Configuring Kerberos constrained delegation for an application

To configure Kerberos constrained delegation for an application
  1. On the Forefront UAG Management console, in the Applications group box, click the application, and then click Edit.

  2. On the Application Properties page, click the Web Settings tab.

  3. On the Web Settings tab, do the following:

    1. Select Use single sign-on to send credentials to published applications.

    2. Select Use Kerberos constrained delegation.

    3. In the Application service principal name text box, type the SPN, and then click OK. You can set the SPN explicitly, or you can use the wildcard * (for example, owa/*).

      Note the following:

      • You must use the SPN explicitly if the SPN of this application was not defined in the default format SPNs (service name/hostname) in the application server. This might happen when an application is published as part of a load-balanced Web farm, and runs with an application account identity and not with a computer account identity.

      • If you choose to use a wildcard, the addresses for all the servers of this application (defined on the Web Servers tab) cannot be IP addresses and must be host names. The wildcard is translated to each of the host names defined on the Web Servers tab.

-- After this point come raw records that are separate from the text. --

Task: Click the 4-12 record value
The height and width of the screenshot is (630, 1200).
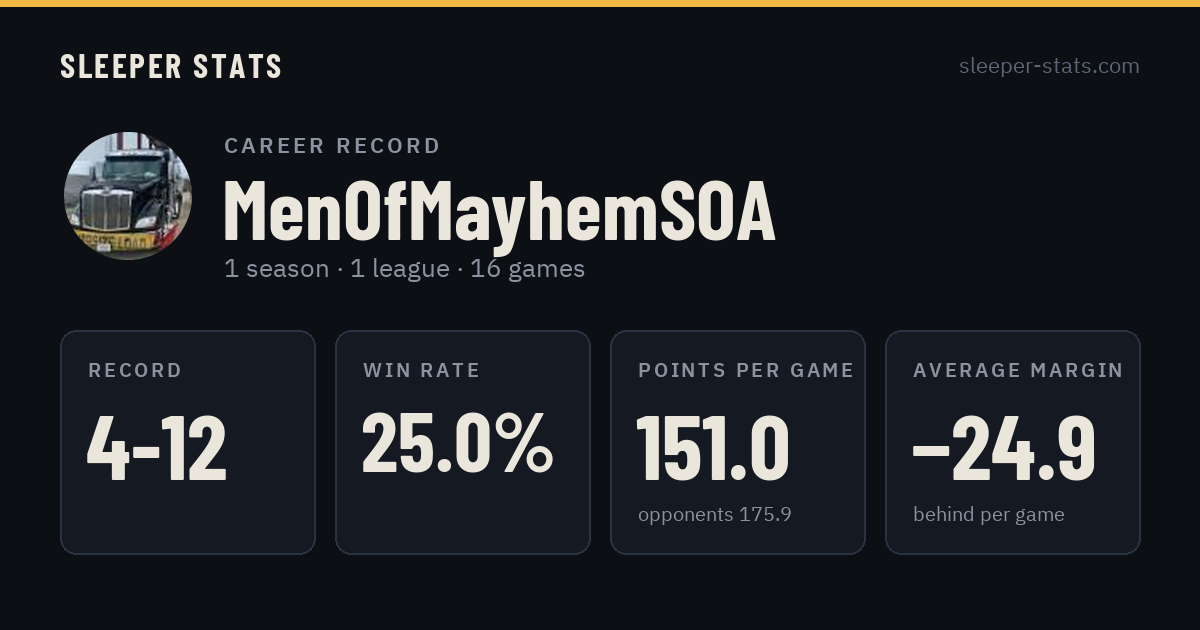Action: pyautogui.click(x=157, y=448)
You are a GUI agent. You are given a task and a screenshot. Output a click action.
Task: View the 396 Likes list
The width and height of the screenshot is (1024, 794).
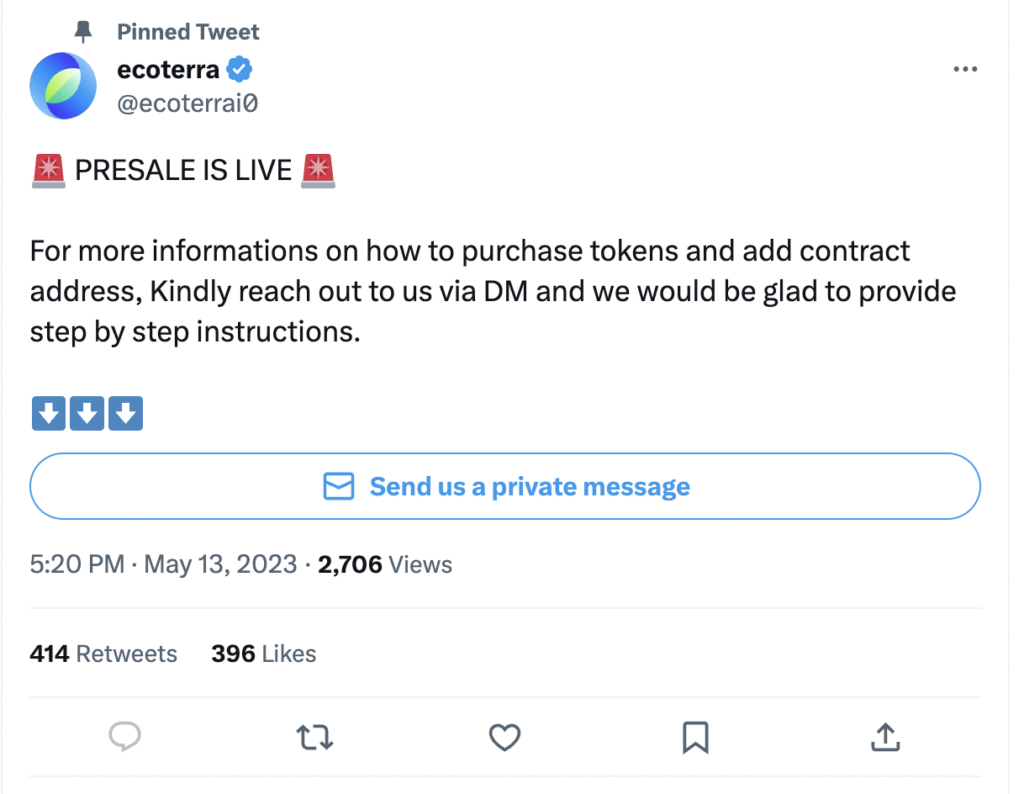[264, 654]
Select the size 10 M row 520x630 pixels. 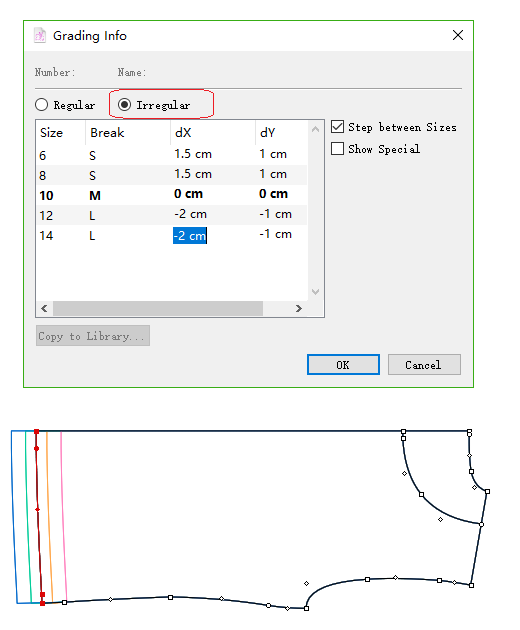(172, 195)
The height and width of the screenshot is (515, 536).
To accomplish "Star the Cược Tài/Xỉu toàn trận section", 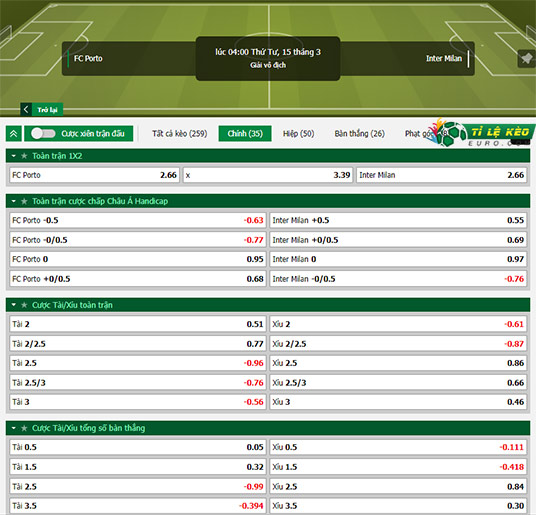I will pyautogui.click(x=24, y=305).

If the SPN of the application in the application server is defined as a fully qualified domain name (FQDN), Forefront UAG translates it to two SPNs: host name and FQDN (for example, owa and owa.contoso.com). If the application's SPN in the application server is defined as a host name, Forefront UAG translates it to two SPNs: a hostname and an FQDN with the Forefront UAG Domain Name System domain.

  4. Repeat Step 3 for all applications that you want to publish using Kerberos constrained delegation.

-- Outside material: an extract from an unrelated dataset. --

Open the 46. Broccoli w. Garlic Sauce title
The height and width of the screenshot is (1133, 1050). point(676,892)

Configuring Active Directory computer accounts for Kerberos constrained delegation

To configure Active Directory computer accounts for Kerberos constrained delegation
  1. To register the SPNs, create a file containing a list of SPNs. The SPNs in this file represent the applications for which Forefront UAG enables Kerberos constrained delegation. You can create this file as a simple text file, from where the Active Directory domain administrator must manually copy the information to Active Directory Domain Services, or you can create this file as a Lightweight Directory Access Protocol Data Interchange Format (LDIF) file, that the Active Directory domain administrator can import into Active Directory Domain Services by using the standard Windows utility ldifde. For more information, see Delegating authentication (http://go.microsoft.com/fwlink/?LinkId=138436). Create the file as follows:

    1. In the Forefront UAG Management console, on the menu, click Admin, and then click Export to Active Directory.

    2. On the Export to Active Directory dialog box, click either Export to Text File or Export to LDIF File.

    3. Save the file, and then transfer it to the Active Directory domain administrator. It is recommended that the LDIF file is used soon after it is created, to ensure consistency in Active Directory Domain Services settings.

Note:
If you use an LDIF file to configure delegation in Active Directory Domain Services, the LDIF file replaces the existing delegation information in Active Directory Domain Services with the information in the file, thus deleting any delegation settings that were configured manually. If any settings that were configured manually need to be preserved, when you transfer the LDIF file to the Active Directory domain administrator, inform them that they should note the existing settings before they import the LDIF file, and then manually re-apply the settings that were deleted.

Specifying how Kerberos performs backend authentication

To specify how backend authentication is performed
  • On the Forefront UAG server, run Regedit

  • Navigate to HKEY_LOCAL_MACHINE\SOFTWARE\WhaleCom\e-Gap\von\UrlFilter.

  • Modify or create the DWORD value KCDUseUPN as follows:

    1. To perform Kerberos authentication using UPN, set the DWORD value to 1.

    2. To perform Kerberos authentication using the format DOMAIN\UserName, set the DWORD value to 0. If no value is set, DOMAIN\UserName will be used.